- **Recorded data**
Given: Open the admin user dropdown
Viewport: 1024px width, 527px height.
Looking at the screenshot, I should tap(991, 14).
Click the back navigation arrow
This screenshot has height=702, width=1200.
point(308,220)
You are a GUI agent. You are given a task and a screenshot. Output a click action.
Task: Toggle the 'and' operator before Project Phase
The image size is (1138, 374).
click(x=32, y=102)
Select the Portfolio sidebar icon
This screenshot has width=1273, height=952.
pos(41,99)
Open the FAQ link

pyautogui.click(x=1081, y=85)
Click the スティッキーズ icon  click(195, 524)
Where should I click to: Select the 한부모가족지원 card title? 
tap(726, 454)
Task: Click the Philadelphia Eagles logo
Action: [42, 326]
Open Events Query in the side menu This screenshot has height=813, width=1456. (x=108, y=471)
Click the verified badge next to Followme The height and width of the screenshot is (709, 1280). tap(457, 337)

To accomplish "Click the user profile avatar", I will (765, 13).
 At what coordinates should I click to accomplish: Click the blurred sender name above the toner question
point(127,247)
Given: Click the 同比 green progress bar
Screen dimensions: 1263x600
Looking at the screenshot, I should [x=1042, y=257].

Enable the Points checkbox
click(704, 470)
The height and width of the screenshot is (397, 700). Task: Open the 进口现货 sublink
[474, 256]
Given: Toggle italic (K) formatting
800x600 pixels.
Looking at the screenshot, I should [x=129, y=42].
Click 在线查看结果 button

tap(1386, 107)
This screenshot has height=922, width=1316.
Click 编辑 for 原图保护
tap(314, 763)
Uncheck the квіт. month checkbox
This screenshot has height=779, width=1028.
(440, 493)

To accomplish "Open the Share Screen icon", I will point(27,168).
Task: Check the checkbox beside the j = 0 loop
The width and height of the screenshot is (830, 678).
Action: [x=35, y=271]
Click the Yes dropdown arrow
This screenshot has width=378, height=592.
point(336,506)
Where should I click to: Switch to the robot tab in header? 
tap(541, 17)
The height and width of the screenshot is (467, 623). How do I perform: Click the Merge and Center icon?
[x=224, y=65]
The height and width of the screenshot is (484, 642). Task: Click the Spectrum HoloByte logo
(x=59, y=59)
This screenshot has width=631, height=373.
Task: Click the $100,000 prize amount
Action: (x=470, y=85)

- **Exercise aim**
The material above must be written out again in full, exactly.

- **Solution for this exercise**
Given: Open the admin user dropdown
Viewport: 1024px width, 527px height.
Looking at the screenshot, I should tap(991, 14).
Click the back navigation arrow
This screenshot has height=702, width=1200.
point(308,220)
You are a GUI agent. You are given a task and a screenshot. Output a click action.
Task: Toggle the 'and' operator before Project Phase
The image size is (1138, 374).
click(x=32, y=102)
Select the Portfolio sidebar icon
This screenshot has width=1273, height=952.
pos(41,99)
Open the FAQ link

pyautogui.click(x=1081, y=85)
Click the スティッキーズ icon  click(195, 524)
Where should I click to: Select the 한부모가족지원 card title? 
tap(726, 454)
Task: Click the Philadelphia Eagles logo
Action: [42, 326]
Open Events Query in the side menu This screenshot has height=813, width=1456. (x=108, y=471)
Click the verified badge next to Followme The height and width of the screenshot is (709, 1280). tap(457, 337)

To accomplish "Click the user profile avatar", I will (765, 13).
 At what coordinates should I click to accomplish: Click the blurred sender name above the toner question
point(127,247)
Given: Click the 同比 green progress bar
Screen dimensions: 1263x600
Looking at the screenshot, I should [x=1042, y=257].

Enable the Points checkbox
click(704, 470)
The height and width of the screenshot is (397, 700). Task: Open the 进口现货 sublink
[474, 256]
Given: Toggle italic (K) formatting
800x600 pixels.
Looking at the screenshot, I should [x=129, y=42].
Click 在线查看结果 button

tap(1386, 107)
This screenshot has height=922, width=1316.
Click 编辑 for 原图保护
tap(314, 763)
Uncheck the квіт. month checkbox
This screenshot has height=779, width=1028.
(440, 493)

To accomplish "Open the Share Screen icon", I will point(27,168).
Task: Check the checkbox beside the j = 0 loop
The width and height of the screenshot is (830, 678).
Action: [x=35, y=271]
Click the Yes dropdown arrow
This screenshot has width=378, height=592.
point(336,506)
Where should I click to: Switch to the robot tab in header? 
tap(541, 17)
The height and width of the screenshot is (467, 623). How do I perform: Click the Merge and Center icon?
[x=224, y=65]
The height and width of the screenshot is (484, 642). Task: Click the Spectrum HoloByte logo
(x=59, y=59)
This screenshot has width=631, height=373.
Task: Click the $100,000 prize amount
Action: (x=470, y=85)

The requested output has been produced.